Em teoria, este princípio parece aceitável. Numa economia em que os recursos são especialmente escassos, a sua utilização deve ser feita com o máximo de eficiência, para que se alcancem níveis elevados de satisfação das necessidades, que, como sabemos, são ilimitadas.
Pensando assim, parece razoável que os recursos disponíveis sejam utilizados pelos agentes que melhor os rentabilizam. Se o Estado não consegue, pela dimensão exagerada da sua máquina, ser eficiente na rentabilização dos meios que aloca a si próprio, devem então ser outras entidades a prestar esses serviços, fazendo-o com a mesma qualidade e gastando menos.
Ora, especialmente na última década, o Estado foi ensaiando uma espécie de intercâmbio com entidades privadas, no sentido de beneficiar da sua maior eficiência na execução de certas funções que lhe estavam até então reservadas. Nessa medida “os privados” puderam, por delegação, desenvolver actividades que até então competiam exclusivamente ao Estado. Como exemplos deste modelo temos a gestão privada de hospitais públicos e a competência atribuída aos solicitadores, e a outros agentes privados, no processo de execução judicial.
No caso concreto dos agentes de execução, pensou-se que estes seriam mais expeditos e eficientes que a maquina da Justiça, na tramitação de certas fases do processo de execução. Por isso, o Estado atribuiu a solicitadores e a outros agentes o papel até então reservado aos funcionários judiciais, na tramitação de certas fases dos processos de execução, onde se incluiu a fase de identificação e penhora de activos aos réus/condenados para pagamento das suas dívidas a terceiros (vítimas).
Ora, como acima disse, tudo isto funciona se os privados conseguirem, com menos gastos, prestar os mesmos serviços com qualidade idêntica, ou superior, àquela que é prestada pelo Estado. Como sabemos, se há casos em que isso aconteceu, outros há em que tal não se verificou. No caso dos hospitais/empresa não é difícil encontrar exemplos em que a gestão dos privados não foi eficiente. Basta para isso verificar que os níveis de endividamento dessas entidades subiram, e em alguns casos até de forma desmesurada.
Mas como se vê por esta notícia, não foi só na área da saúde, que nem tudo bem.

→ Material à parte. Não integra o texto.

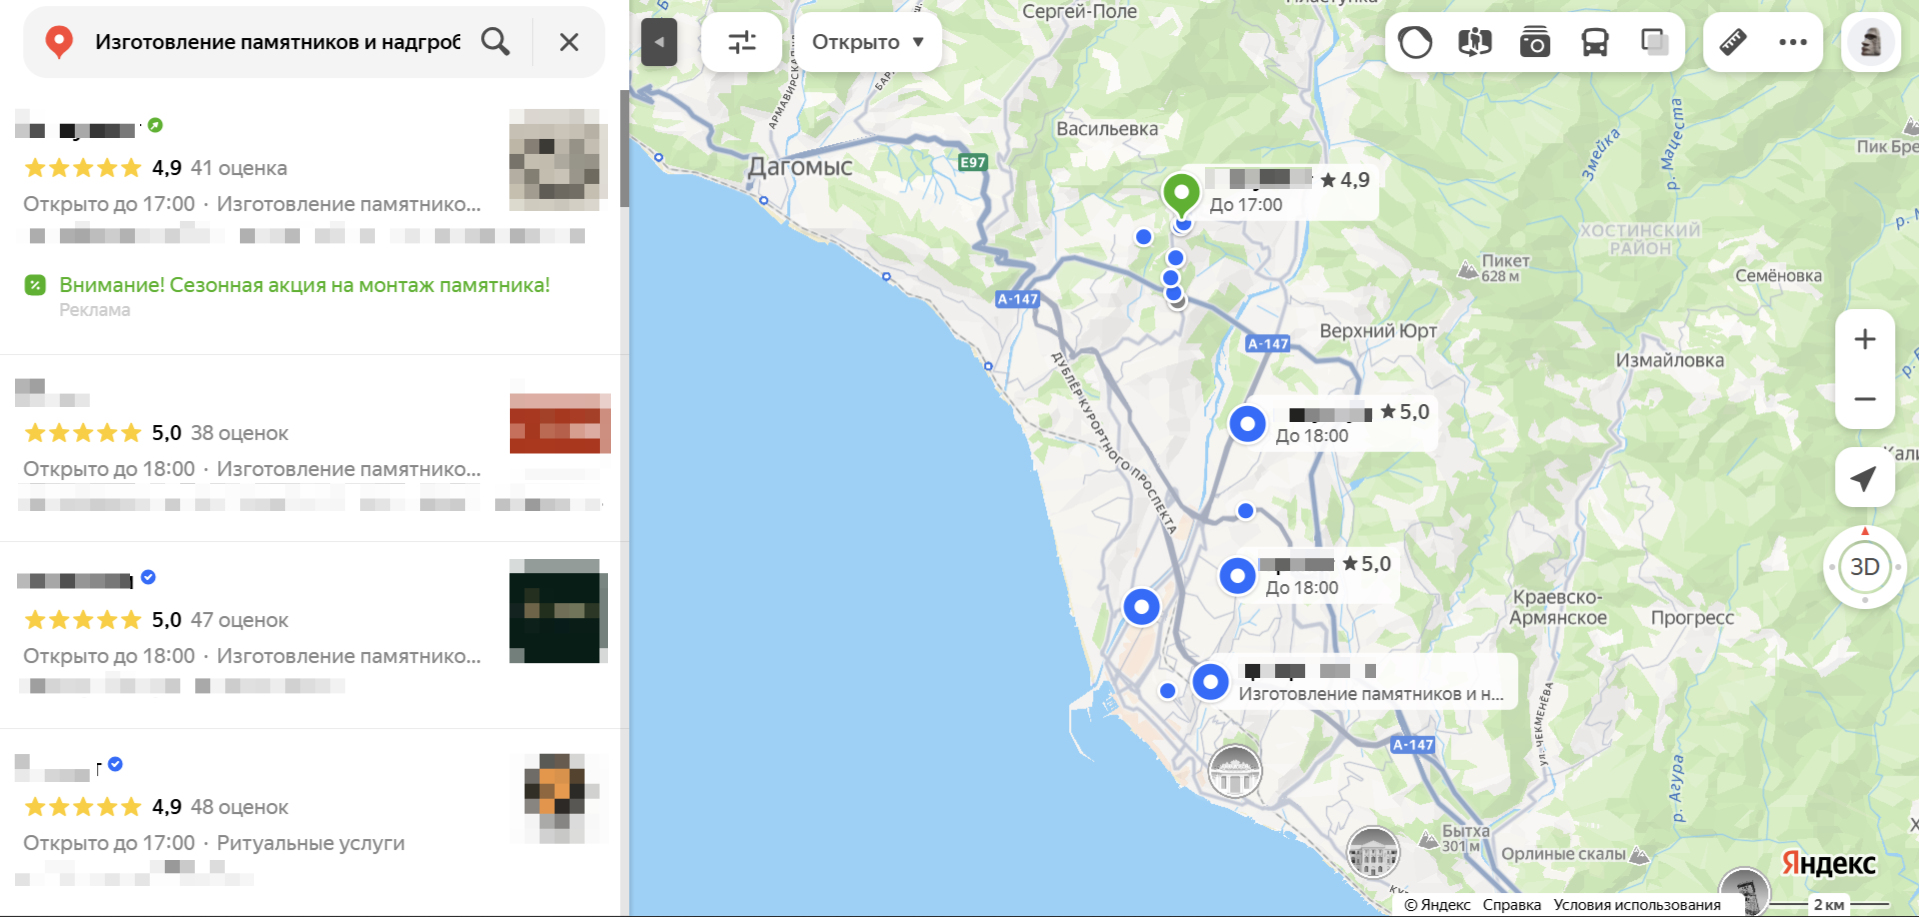Screen dimensions: 1919x917
Task: Select the ruler distance tool
Action: (x=1733, y=42)
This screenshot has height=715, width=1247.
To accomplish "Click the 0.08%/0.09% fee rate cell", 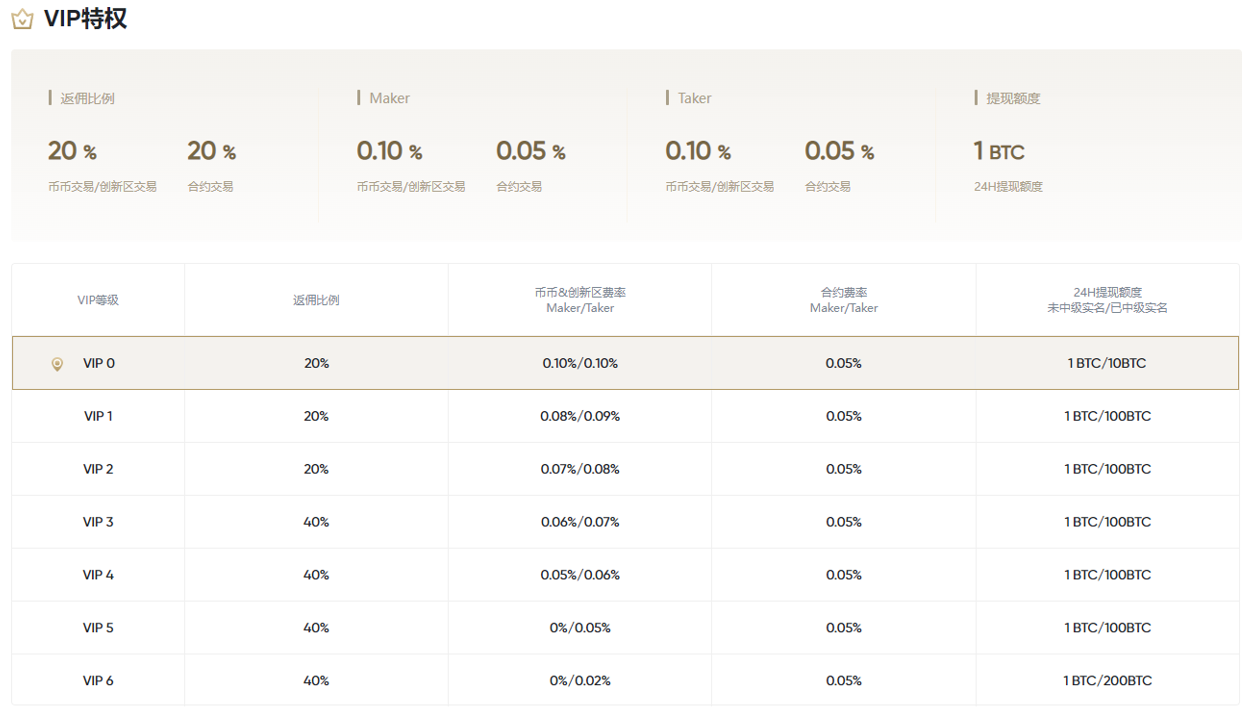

O exercício de funções públicas, ainda que por delegação, exige dos agentes a quem são delegadas essas competências elevados níveis de idoneidade e ética. O crime alegadamente praticado pelo ex-presidente da Câmara dos Solicitadores é inadmissível, tanto mais que se trata de um agente que já desempenhou funções com especial relevância no âmbito da sua classe profissional.
Se casos como este continuarem a proliferar, certamente que os portugueses questionar-se-ão a propósito dos benefícios da transferência para o sector privado das actividades desempenhadas até agora pelo Estado porque estará ameaçado o princípio fundamental que tem que prevalecer numa relação utente/prestador: a confiança.
No meu entender e perante este cenário qualquer alteração que venha a decidir-se neste âmbito terá que ser muito ponderada e precedida de estudos que demonstrem que há benefícios inequívocos para a sociedade nas medidas que venham a ser postas em prática. Além disso, parece-me fundamental que o Estado reforce os seus poderes de regulação e fiscalização, para que possa garantir aos cidadãos que não haverá distorções na prestação dos serviços por parte das entidades privadas. Caso contrário pode não tardar a ouvir-se uma expressão muito popular adaptada a esta problemática: com privados destes... volta Estado, que estás perdoado!